Al-Iqtissadiya
- Type: Weekly newspaper
- Owner(s): Rami Makhlouf
- Founded: 1 June 2001; 24 years ago
- Political alignment: Pro-government
- Language: Arabic
- Headquarters: Damascus
- Country: Syria
- Sister newspapers: Al Watan
- Website: Iqtissadiya

= Al-Iqtissadiya =

Syrian weekly newspaper

Al Iqtissadiya (Arabic: الاقتصادية; Economy) is a weekly Arabic newspaper published in Syria. The paper is one of the first privately owned publications in Syria. Its sister paper is Al Watan, a daily newspaper.

==History and profile==
Al Iqtissadiya was launched in June 2001. The owner of the weekly is Rami Makhlouf, the cousin of the Syrian President Bashar Assad. The paper, based in Damascus, is published on Sundays. It focuses on financial and business news, including local news, international news, economical research and studies.
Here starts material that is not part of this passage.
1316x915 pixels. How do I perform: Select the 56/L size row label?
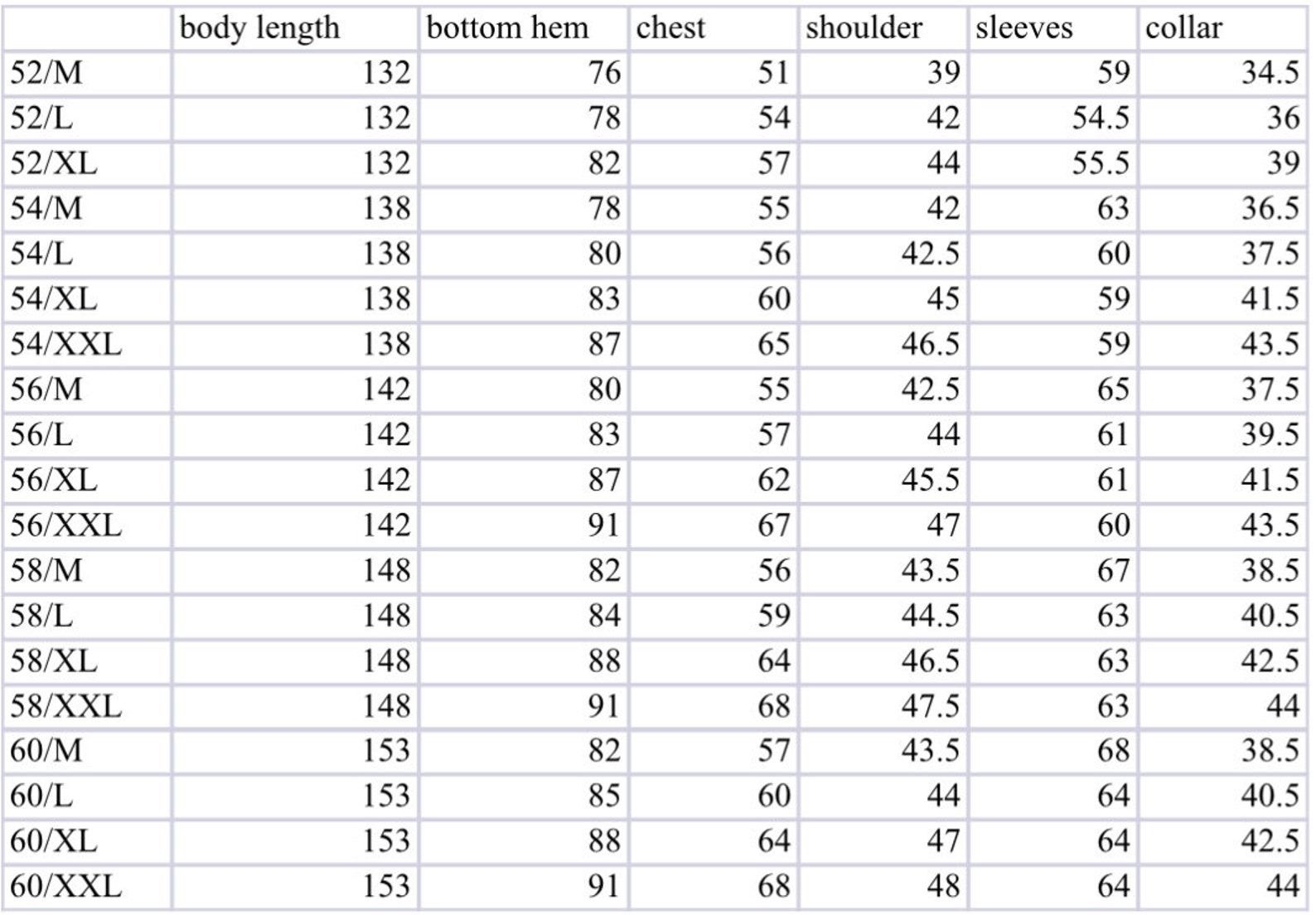click(x=41, y=434)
As of 2012 the paper both exhibited a critical attitude towards slow progress in the economic and social fields and clearly supported the Assad regime's national and foreign policies. In 2005, the editor-in-chief of the paper was Waddah Abed Rabbo.

The weekly was the only Syrian publication that paid adequate tribute to Rafik Hariri, the assassinated prime minister of Lebanon in February 2005.